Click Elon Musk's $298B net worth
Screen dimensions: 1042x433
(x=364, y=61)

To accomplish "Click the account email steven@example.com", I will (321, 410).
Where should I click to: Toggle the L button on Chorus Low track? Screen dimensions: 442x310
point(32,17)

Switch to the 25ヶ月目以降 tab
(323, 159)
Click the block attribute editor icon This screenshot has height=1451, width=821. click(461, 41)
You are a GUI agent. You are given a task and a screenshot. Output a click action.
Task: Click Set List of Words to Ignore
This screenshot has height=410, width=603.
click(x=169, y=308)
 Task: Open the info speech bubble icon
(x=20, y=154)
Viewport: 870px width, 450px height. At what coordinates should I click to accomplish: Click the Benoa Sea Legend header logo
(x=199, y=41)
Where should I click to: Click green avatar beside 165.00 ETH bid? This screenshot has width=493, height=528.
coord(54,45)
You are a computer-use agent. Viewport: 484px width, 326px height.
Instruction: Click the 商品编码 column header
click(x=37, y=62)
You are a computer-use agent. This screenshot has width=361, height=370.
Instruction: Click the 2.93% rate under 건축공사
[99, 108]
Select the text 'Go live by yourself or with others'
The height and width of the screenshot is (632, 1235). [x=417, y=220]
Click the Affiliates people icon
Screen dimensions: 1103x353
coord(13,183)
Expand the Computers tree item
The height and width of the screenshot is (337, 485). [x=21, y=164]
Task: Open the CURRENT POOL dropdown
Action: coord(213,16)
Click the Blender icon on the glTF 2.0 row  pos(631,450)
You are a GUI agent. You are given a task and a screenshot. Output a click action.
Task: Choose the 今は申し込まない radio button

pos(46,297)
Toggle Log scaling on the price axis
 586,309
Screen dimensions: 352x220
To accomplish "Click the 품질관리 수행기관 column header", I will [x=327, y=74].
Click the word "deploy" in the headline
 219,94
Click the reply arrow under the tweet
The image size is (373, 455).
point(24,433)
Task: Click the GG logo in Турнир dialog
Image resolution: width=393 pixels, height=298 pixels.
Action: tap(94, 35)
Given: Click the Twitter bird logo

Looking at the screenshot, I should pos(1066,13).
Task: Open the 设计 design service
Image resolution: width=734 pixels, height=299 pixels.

- - -

YOUR TASK. Each entry in the listing is to be output exactly as given.

COMPLETED EXERCISE.
Click Elon Musk's $298B net worth
Screen dimensions: 1042x433
(x=364, y=61)

To accomplish "Click the account email steven@example.com", I will (321, 410).
Where should I click to: Toggle the L button on Chorus Low track? Screen dimensions: 442x310
point(32,17)

Switch to the 25ヶ月目以降 tab
(323, 159)
Click the block attribute editor icon This screenshot has height=1451, width=821. click(461, 41)
You are a GUI agent. You are given a task and a screenshot. Output a click action.
Task: Click Set List of Words to Ignore
This screenshot has height=410, width=603.
click(x=169, y=308)
 Task: Open the info speech bubble icon
(x=20, y=154)
Viewport: 870px width, 450px height. At what coordinates should I click to accomplish: Click the Benoa Sea Legend header logo
(x=199, y=41)
Where should I click to: Click green avatar beside 165.00 ETH bid? This screenshot has width=493, height=528.
coord(54,45)
You are a computer-use agent. Viewport: 484px width, 326px height.
Instruction: Click the 商品编码 column header
click(x=37, y=62)
You are a computer-use agent. This screenshot has width=361, height=370.
Instruction: Click the 2.93% rate under 건축공사
[99, 108]
Select the text 'Go live by yourself or with others'
The height and width of the screenshot is (632, 1235). [x=417, y=220]
Click the Affiliates people icon
Screen dimensions: 1103x353
coord(13,183)
Expand the Computers tree item
The height and width of the screenshot is (337, 485). [x=21, y=164]
Task: Open the CURRENT POOL dropdown
Action: coord(213,16)
Click the Blender icon on the glTF 2.0 row  pos(631,450)
You are a GUI agent. You are given a task and a screenshot. Output a click action.
Task: Choose the 今は申し込まない radio button

pos(46,297)
Toggle Log scaling on the price axis
 586,309
Screen dimensions: 352x220
To accomplish "Click the 품질관리 수행기관 column header", I will [x=327, y=74].
Click the word "deploy" in the headline
 219,94
Click the reply arrow under the tweet
The image size is (373, 455).
point(24,433)
Task: Click the GG logo in Турнир dialog
Image resolution: width=393 pixels, height=298 pixels.
Action: tap(94, 35)
Given: Click the Twitter bird logo

Looking at the screenshot, I should pos(1066,13).
Task: Open the 设计 design service
Image resolution: width=734 pixels, height=299 pixels.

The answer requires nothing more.